▶ Data shown:
#####
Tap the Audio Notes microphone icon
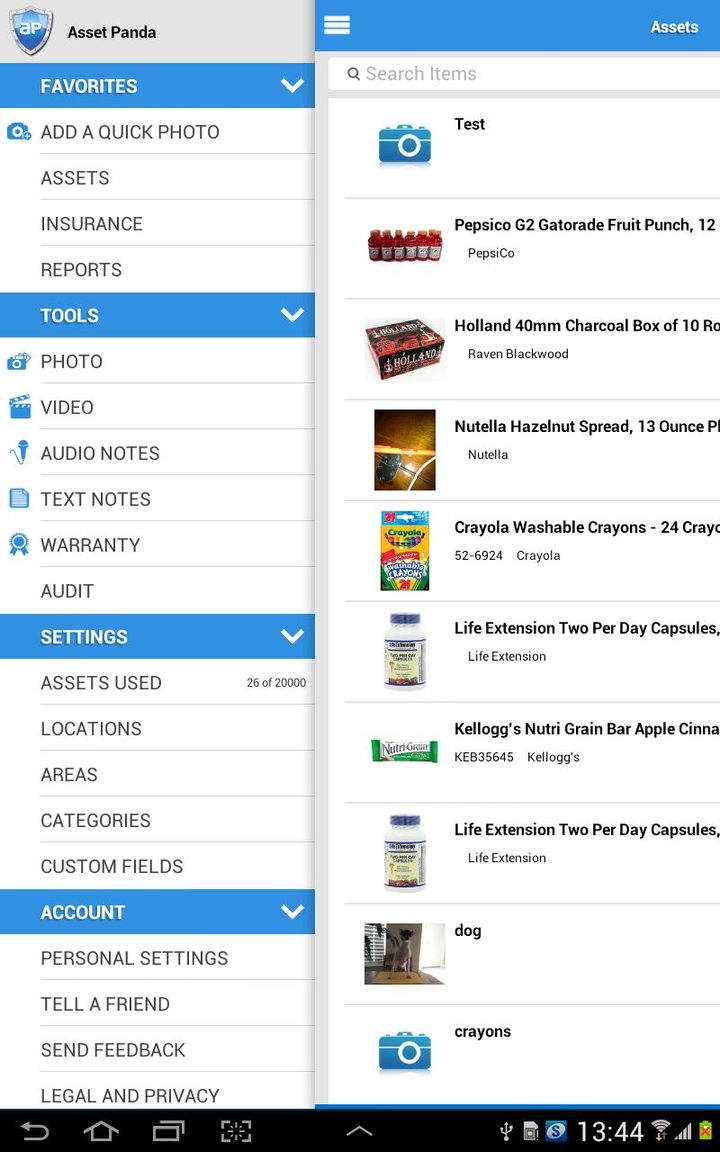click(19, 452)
#####
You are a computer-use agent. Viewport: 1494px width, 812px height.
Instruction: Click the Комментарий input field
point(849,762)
#####
Copy out the data from the line containing "You are a computer-use" down to the line containing "point(849,762)", with both of those lines included.

You are a computer-use agent. Viewport: 1494px width, 812px height.
Instruction: Click the Комментарий input field
point(849,762)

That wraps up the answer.